Short problem: Rewrite the data below with "Toggle" changed to "Switch" and everything else left as is. Don't include the pictures.

────

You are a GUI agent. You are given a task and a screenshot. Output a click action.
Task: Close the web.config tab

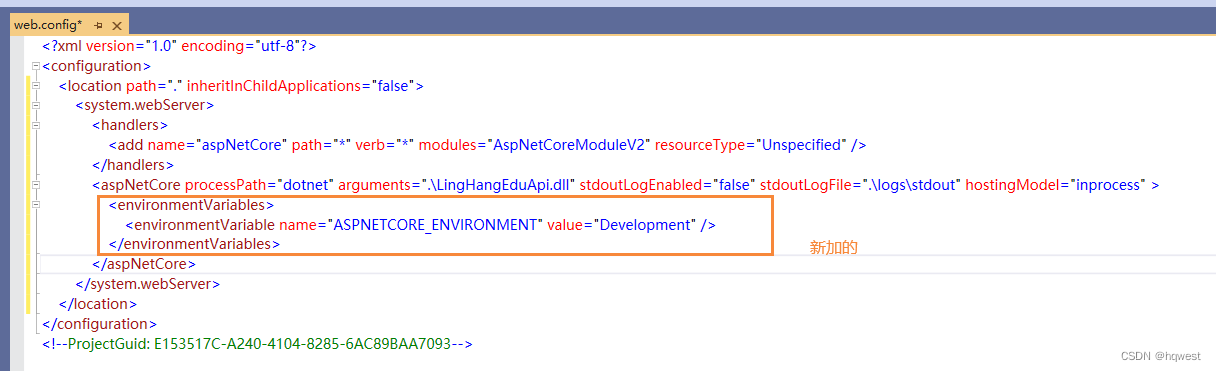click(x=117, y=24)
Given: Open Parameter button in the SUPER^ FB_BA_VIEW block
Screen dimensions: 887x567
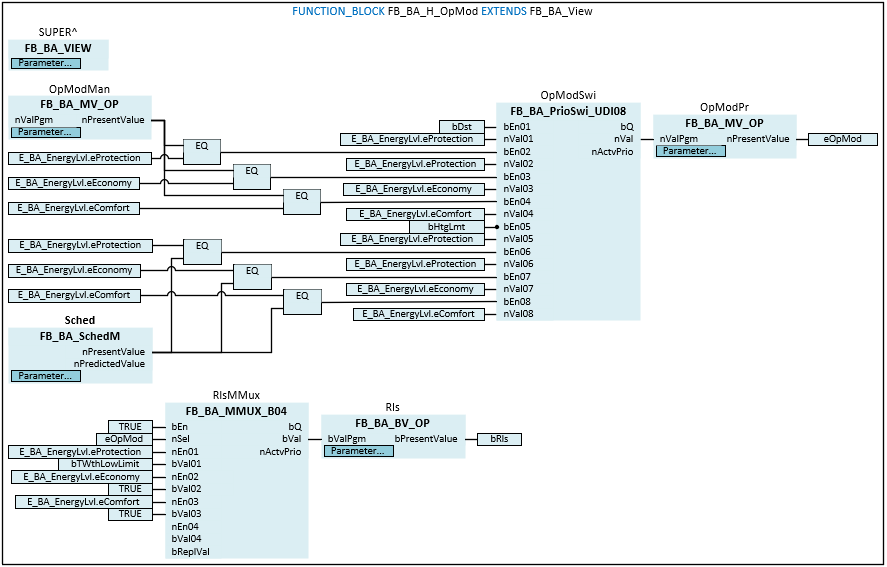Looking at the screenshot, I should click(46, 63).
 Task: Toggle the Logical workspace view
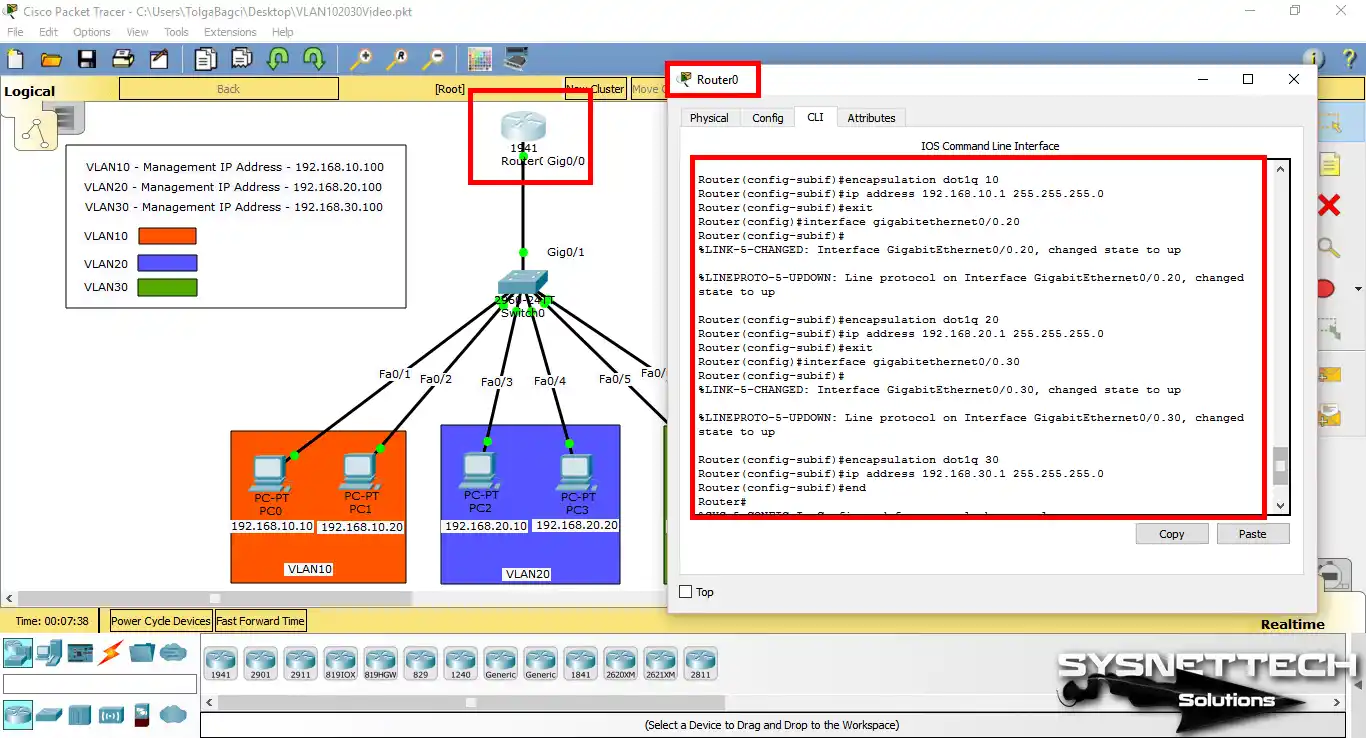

────

Complete answer:
You are a GUI agent. You are given a task and a screenshot. Output a click action.
Task: Close the web.config tab

click(x=117, y=24)
Given: Open Parameter button in the SUPER^ FB_BA_VIEW block
Screen dimensions: 887x567
Looking at the screenshot, I should click(46, 63).
 Task: Switch the Logical workspace view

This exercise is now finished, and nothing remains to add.